Aber jetzt kommt der Moment, an dem er selbst mit anfassen soll. Drei Stiche muss er machen, das habe ich mir vorgenommen.

Und tatsächlich fällt es ihm unglaublich schwer, die Nadel in dieses kleine Tier zu stechen. Er zittert ein bisschen und schaut völlig konsterniert auf seinen Kuschelgefährten herunter, der da liegt und alles stoisch über sich ergehen lässt.

Endlich sind die drei Stiche gesetzt, der Große lässt die Nadel wie eine heiße Kartoffel fallen und atmet heftig aus.

Geschafft.

Ich vernähe noch die Fäden, und dann drücke ich ihm den Patienten in die Arme.

„So, der Patient wird als geheilt entlassen. Und nun pass gut auf ihn auf.“

Voller Inbrunst drückt er Clifford an sich, drückt mir einen heißen Kuss auf die Wange und verschwindet in seinem Zimmer.

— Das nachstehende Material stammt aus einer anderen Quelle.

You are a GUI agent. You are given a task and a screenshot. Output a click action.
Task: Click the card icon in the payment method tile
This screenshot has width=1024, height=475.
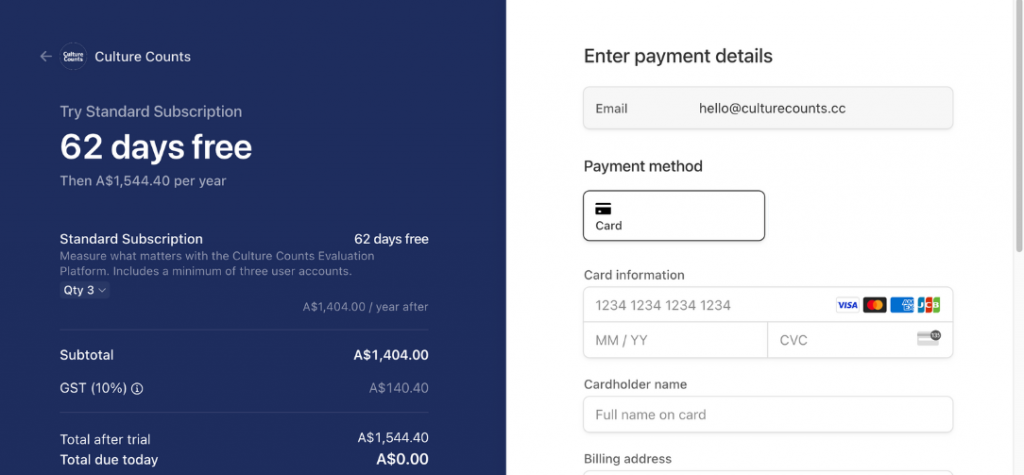(x=603, y=209)
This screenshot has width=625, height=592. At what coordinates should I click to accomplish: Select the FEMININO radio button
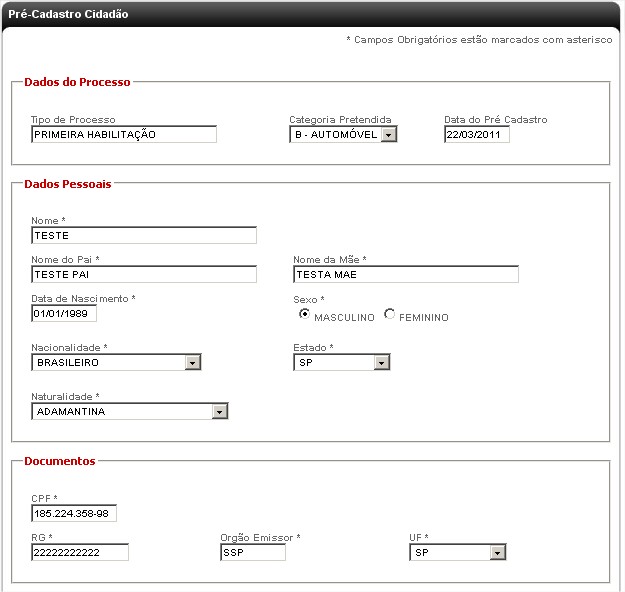click(389, 314)
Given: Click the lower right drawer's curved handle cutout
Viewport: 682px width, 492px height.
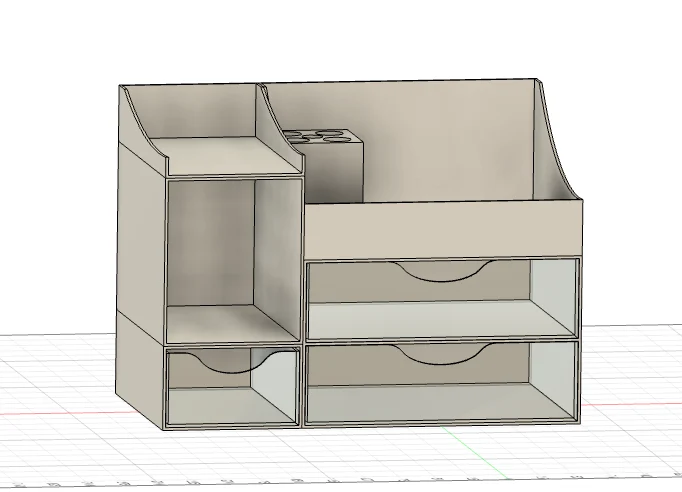Looking at the screenshot, I should click(445, 354).
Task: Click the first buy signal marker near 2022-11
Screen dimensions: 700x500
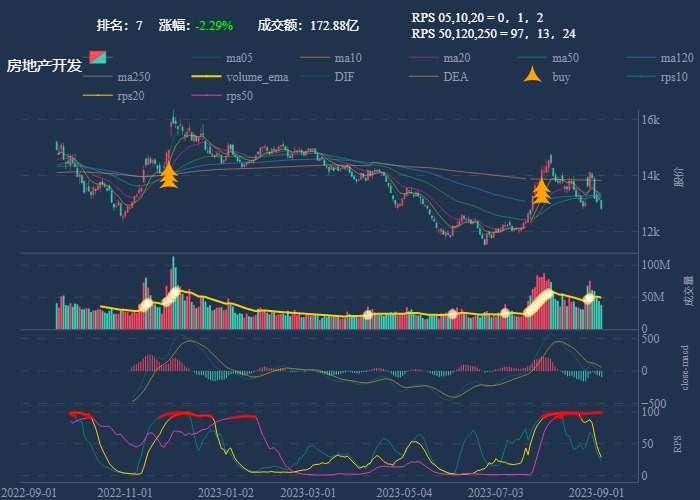Action: 169,175
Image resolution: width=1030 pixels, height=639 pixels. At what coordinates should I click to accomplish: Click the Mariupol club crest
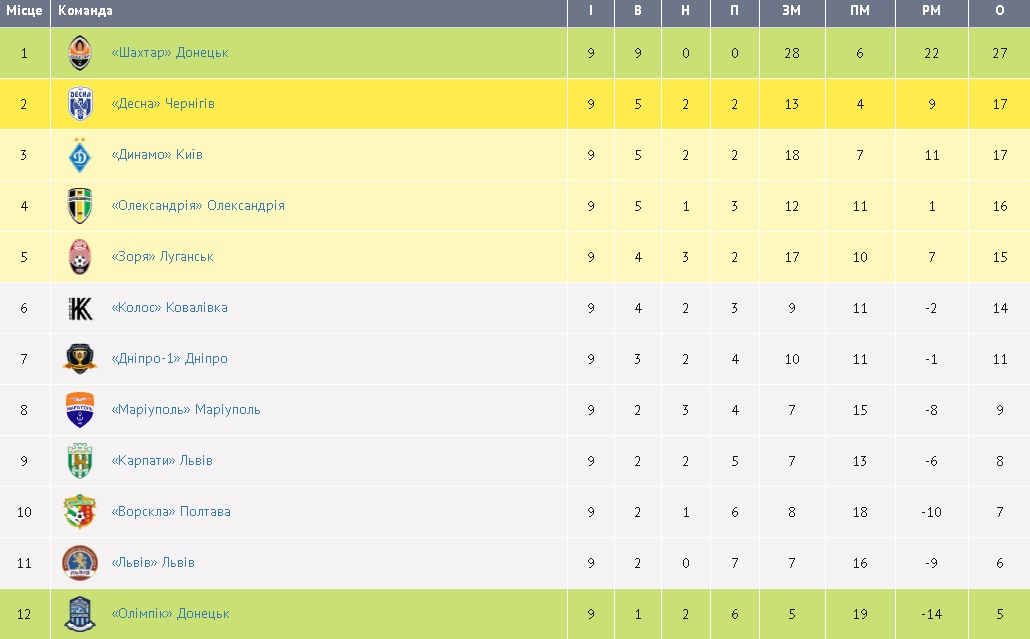coord(80,410)
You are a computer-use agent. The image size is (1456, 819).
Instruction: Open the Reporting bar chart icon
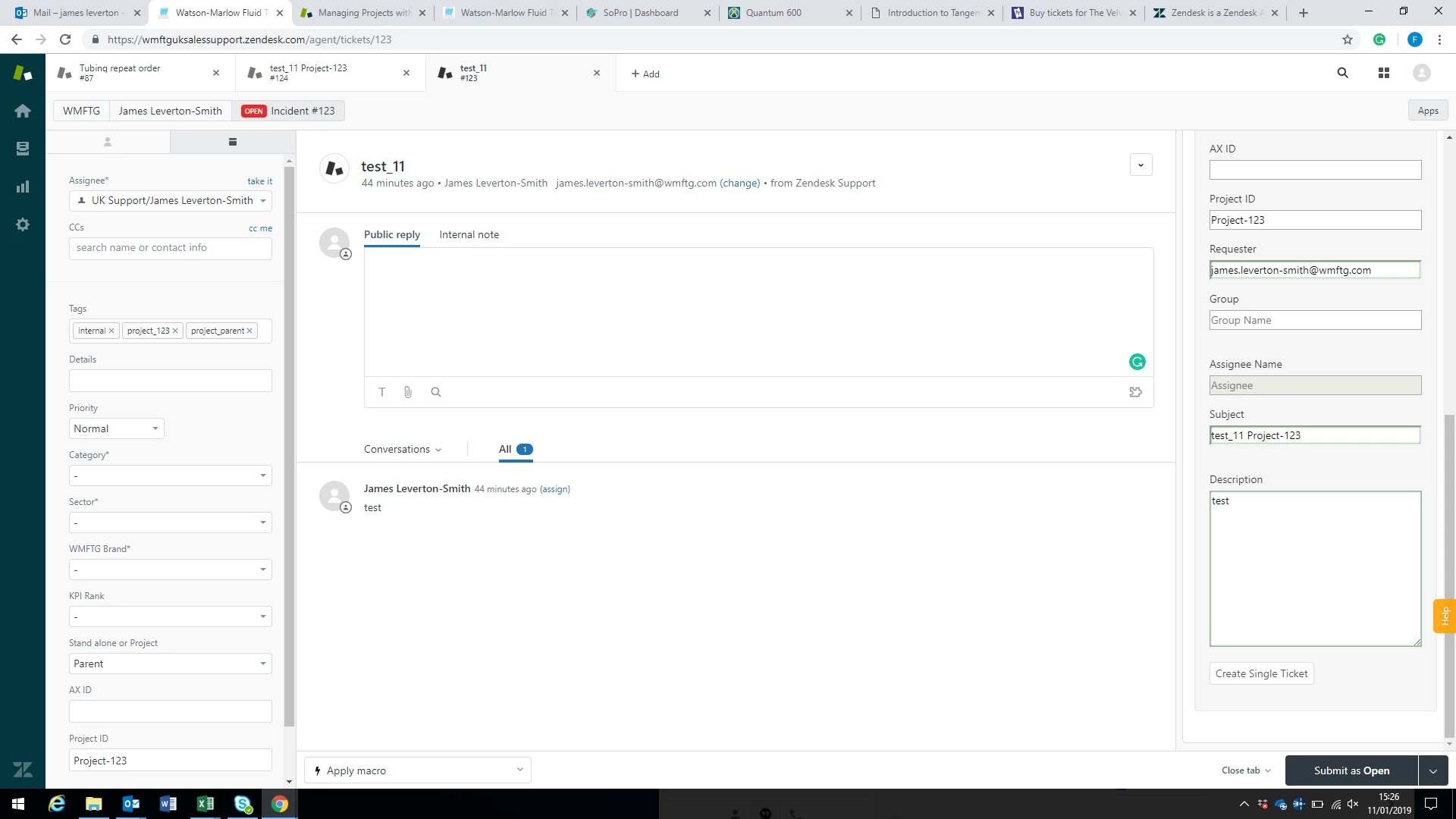pyautogui.click(x=23, y=187)
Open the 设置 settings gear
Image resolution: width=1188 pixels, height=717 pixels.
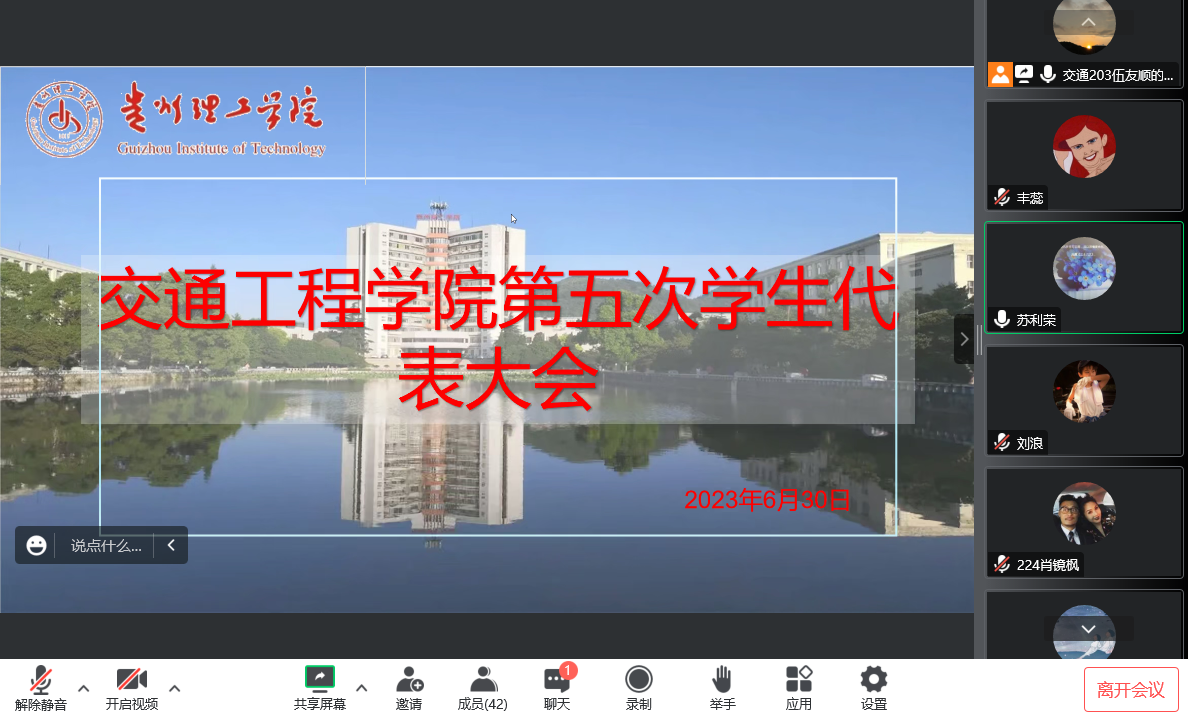click(x=874, y=681)
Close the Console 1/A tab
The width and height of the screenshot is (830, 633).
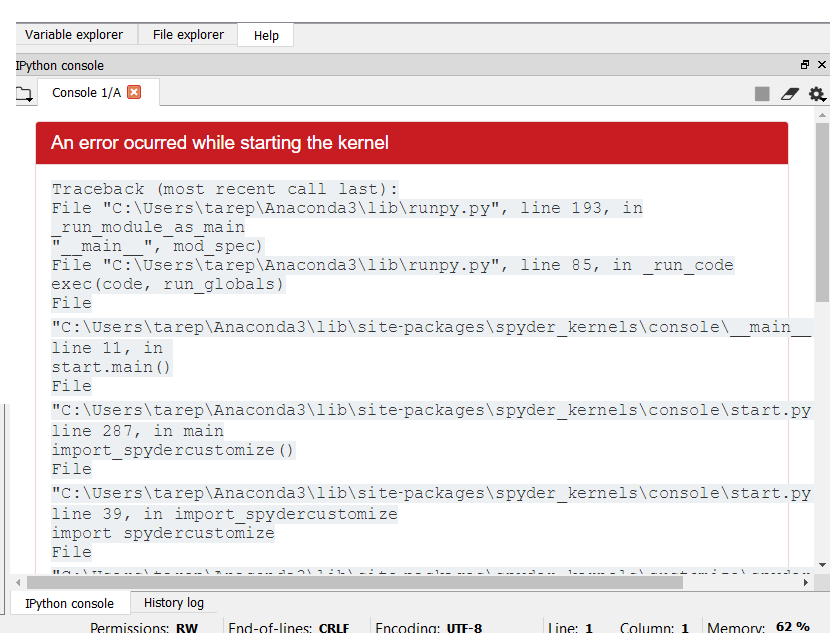[134, 92]
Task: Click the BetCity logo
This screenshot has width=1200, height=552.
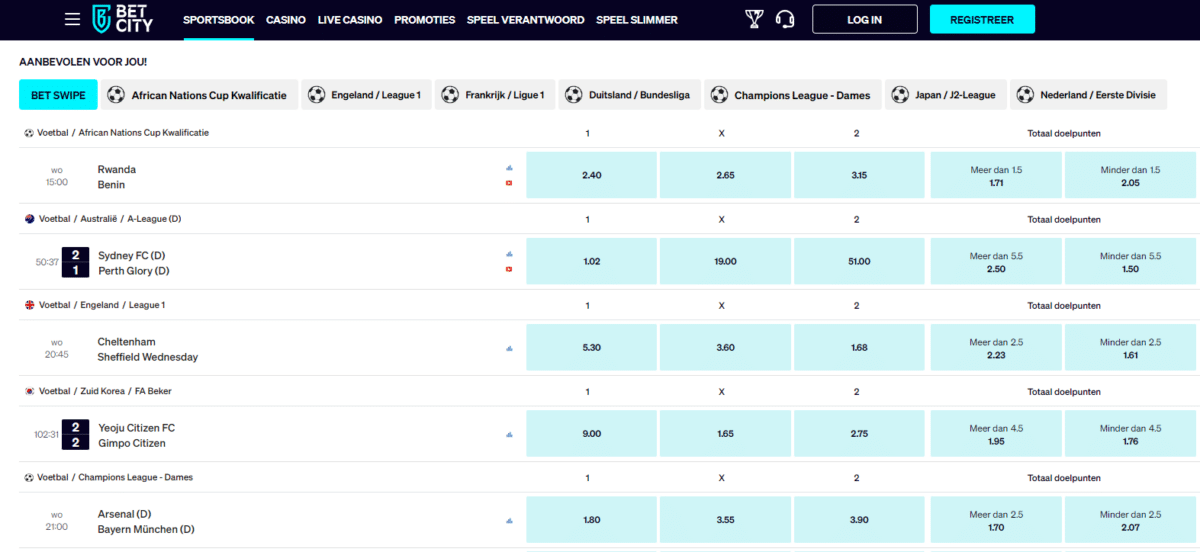Action: 122,19
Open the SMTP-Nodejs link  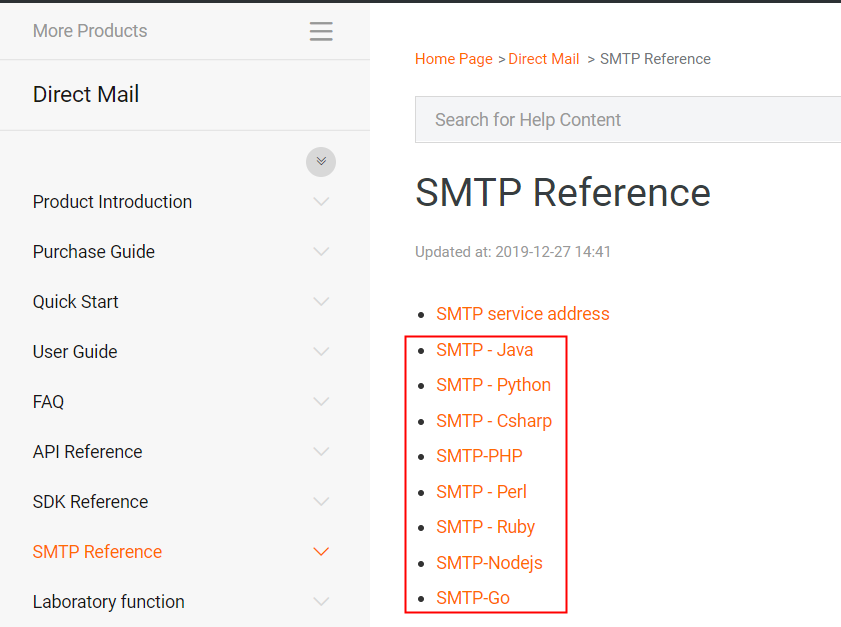point(490,563)
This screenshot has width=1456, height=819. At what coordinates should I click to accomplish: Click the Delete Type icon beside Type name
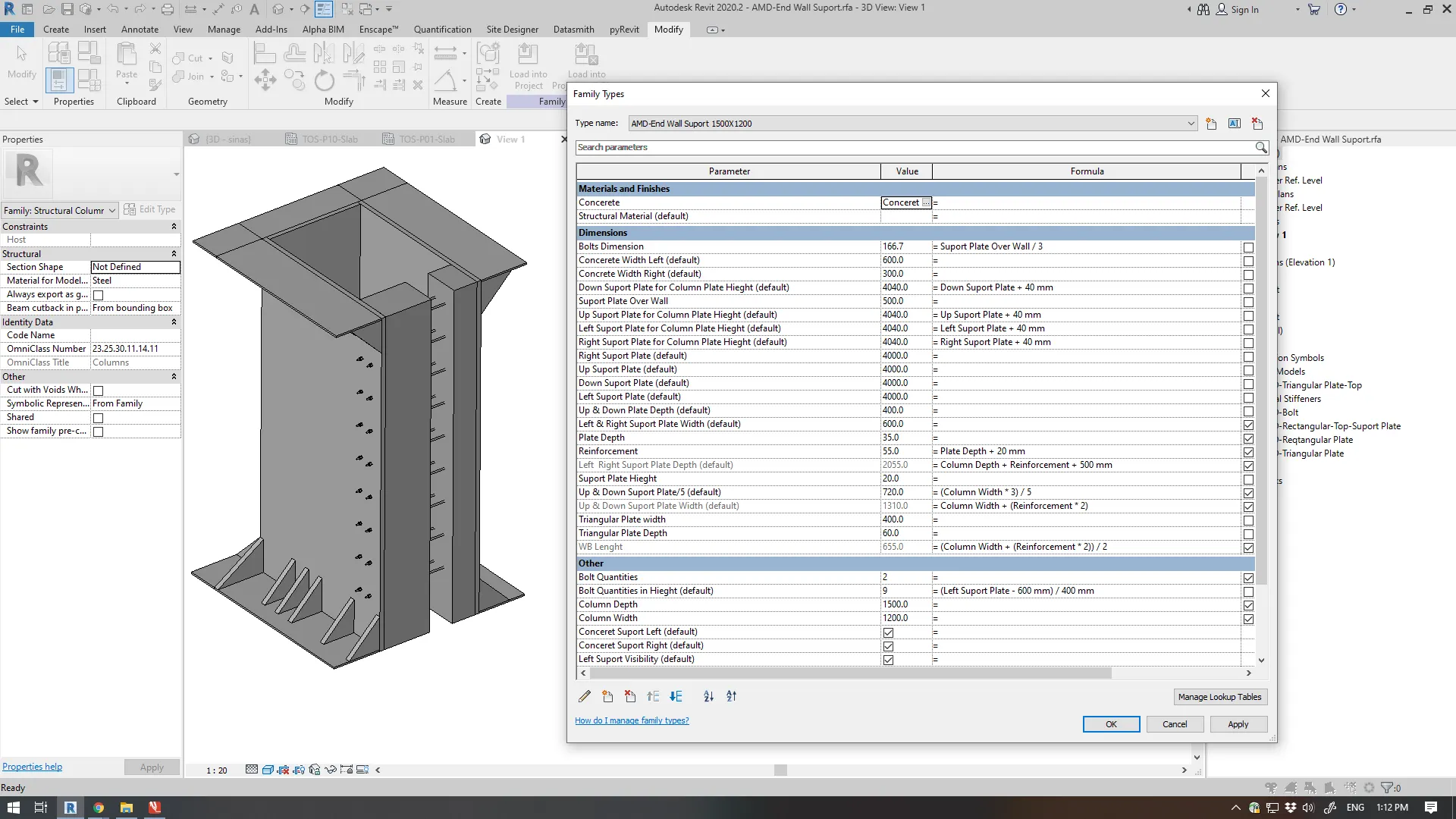pos(1257,124)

Abends, bei unserem Ritual, frage ich, wie immer:

“Was war das Schlimmste heute?“

Und er antwortet:

„Dass ich Clifford mit der Nadel stechen musste.“

„Ja, aber dadurch ist er wieder heil, nicht wahr?“

„Bedeutet das, dass heile werden manchmal weh tun muss?“ Große Augen starren mich an.

„Hmm…. Nein. Es bedeutet wohl eher, dass man manchmal auch unangenehme Dinge tun muss, wenn man jemanden lieb hat und ihm helfen will. So wie Du eben Deinen Hund mit der Nadel pieken musstest.“
Er nimmt auf, was ich sage und stimmt mit einem bedächtigen Nicken zu.

Nach einem Moment fahre ich fort.

„Und was war das Schönste heute?“

Sofort breitet sich ein Strahlen über sein Gesicht aus.